* ЗАДАНИЕ 1
Отредактируйте часть отрывка о раве Папе, которая начинается словами «Талмуд рассказывает, что» и заканчивается словами «дочь (Орайот 12б).»: замените в ней «дочь» на «младшую дочь» и приведите эту часть целиком.

* ФРАГМЕНТ ИСТОЧНИКА
- - - - -

Талмуд рассказывает, что когда Уна, сын раби Нахмана, ответил на
вопрос рава Папа, разрешив при этом трудную
алахическую проблему — вправе ли первосвященник,
который не может совершать свое служение из-за нега цараат, взять в жены вдову
(которая обычно запрещена первосвященнику; нега
цараат — особого вида язва,
см. Ваикра гл. 13—14, поражавшая людей, одежду и
дома за злоязычие и другие прегрешения. Прим. перев), то
рав Папа был так взволнован и растроган, что он встал, поцеловал Уну и пообещал
ему в жены свою дочь (Орайот 12б).

- - - - -

* ЗАДАНИЕ 2
Выберите из записей все строки, где встречается строка «column», и выпишите их. Регистр букв учитывается.

* ЗАПИСИ

- - - - -

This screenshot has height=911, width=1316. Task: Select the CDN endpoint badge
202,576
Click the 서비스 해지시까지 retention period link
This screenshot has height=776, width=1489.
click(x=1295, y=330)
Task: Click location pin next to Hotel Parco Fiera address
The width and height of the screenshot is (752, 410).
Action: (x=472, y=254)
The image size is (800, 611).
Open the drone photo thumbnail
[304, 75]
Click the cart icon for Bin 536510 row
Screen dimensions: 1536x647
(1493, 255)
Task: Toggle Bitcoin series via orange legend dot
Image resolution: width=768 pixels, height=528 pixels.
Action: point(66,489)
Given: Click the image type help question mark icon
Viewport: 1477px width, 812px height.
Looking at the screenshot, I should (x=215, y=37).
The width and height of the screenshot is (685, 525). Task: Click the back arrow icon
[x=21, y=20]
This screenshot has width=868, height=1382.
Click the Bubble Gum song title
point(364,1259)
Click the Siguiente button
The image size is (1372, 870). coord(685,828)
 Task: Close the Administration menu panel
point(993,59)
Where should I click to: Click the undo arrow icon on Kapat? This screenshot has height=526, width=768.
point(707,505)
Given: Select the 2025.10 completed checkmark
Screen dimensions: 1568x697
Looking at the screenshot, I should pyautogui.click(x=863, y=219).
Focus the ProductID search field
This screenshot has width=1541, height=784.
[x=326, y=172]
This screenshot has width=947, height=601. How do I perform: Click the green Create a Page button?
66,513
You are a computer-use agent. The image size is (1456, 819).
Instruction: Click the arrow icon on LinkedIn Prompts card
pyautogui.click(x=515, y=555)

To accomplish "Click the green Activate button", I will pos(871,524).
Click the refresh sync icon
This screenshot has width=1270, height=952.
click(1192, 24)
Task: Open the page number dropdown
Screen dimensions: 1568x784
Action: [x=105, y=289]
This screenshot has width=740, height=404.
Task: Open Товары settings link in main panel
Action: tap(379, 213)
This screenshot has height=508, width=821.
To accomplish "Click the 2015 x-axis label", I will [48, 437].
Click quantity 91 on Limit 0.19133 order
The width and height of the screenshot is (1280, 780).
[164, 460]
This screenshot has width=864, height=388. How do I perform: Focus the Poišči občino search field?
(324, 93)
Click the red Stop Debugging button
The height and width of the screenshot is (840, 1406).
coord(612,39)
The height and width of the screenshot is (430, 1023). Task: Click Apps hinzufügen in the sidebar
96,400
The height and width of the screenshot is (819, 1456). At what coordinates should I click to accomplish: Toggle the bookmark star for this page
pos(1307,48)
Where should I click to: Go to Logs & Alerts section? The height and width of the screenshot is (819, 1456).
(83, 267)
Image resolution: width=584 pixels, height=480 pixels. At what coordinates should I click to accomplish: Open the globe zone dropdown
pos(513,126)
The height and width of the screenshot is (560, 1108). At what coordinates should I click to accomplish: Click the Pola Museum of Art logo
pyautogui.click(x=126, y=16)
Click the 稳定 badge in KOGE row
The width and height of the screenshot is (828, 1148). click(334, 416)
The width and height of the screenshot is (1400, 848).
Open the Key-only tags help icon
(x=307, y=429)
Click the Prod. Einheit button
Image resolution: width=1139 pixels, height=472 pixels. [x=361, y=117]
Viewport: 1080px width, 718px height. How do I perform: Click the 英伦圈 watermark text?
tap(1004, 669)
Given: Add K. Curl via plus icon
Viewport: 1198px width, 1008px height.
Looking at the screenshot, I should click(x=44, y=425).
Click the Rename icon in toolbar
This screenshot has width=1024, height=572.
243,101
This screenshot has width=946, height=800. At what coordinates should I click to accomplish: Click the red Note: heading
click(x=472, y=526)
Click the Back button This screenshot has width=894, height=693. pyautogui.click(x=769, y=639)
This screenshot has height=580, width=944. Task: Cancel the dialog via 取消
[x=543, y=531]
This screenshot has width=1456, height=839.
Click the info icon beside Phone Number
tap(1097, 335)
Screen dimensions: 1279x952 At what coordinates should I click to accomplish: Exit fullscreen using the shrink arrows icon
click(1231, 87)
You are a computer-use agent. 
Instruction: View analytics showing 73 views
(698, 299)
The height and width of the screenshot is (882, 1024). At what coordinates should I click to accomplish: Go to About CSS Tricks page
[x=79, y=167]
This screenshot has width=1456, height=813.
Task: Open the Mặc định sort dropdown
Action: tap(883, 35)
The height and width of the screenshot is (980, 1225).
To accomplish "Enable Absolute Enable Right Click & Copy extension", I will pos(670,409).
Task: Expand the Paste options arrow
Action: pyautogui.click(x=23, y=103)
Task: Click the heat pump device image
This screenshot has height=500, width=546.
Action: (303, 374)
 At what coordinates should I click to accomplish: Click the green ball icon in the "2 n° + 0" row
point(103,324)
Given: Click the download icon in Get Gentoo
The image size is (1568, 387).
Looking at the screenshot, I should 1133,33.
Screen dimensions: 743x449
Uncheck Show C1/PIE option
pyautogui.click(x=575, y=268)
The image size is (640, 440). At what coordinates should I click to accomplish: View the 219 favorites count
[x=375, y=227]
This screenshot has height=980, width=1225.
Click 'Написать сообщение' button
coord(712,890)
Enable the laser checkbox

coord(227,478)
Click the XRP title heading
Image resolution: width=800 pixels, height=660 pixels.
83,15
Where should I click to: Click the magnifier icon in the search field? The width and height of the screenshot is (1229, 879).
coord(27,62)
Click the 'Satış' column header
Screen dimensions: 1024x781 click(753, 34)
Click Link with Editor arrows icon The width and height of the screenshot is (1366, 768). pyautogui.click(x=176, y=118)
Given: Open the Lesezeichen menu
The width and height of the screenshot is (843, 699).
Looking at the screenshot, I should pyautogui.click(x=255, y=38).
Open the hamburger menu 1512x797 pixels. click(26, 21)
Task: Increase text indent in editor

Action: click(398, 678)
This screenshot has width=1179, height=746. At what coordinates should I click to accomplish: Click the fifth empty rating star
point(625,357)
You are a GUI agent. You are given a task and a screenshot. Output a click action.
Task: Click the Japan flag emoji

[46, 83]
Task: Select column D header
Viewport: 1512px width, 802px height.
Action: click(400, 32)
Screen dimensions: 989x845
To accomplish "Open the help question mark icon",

- - - - -

* ГОТОВЫЙ ОТВЕТ 1
Талмуд рассказывает, что когда Уна, сын раби Нахмана, ответил на
вопрос рава Папа, разрешив при этом трудную
алахическую проблему — вправе ли первосвященник,
который не может совершать свое служение из-за нега цараат, взять в жены вдову
(которая обычно запрещена первосвященнику; нега
цараат — особого вида язва,
см. Ваикра гл. 13—14, поражавшая людей, одежду и
дома за злоязычие и другие прегрешения. Прим. перев), то
рав Папа был так взволнован и растроган, что он встал, поцеловал Уну и пообещал
ему в жены свою младшую дочь (Орайот 12б).

* ГОТОВЫЙ ОТВЕТ 2
Click the 'Satış' column header
Task: Select column D header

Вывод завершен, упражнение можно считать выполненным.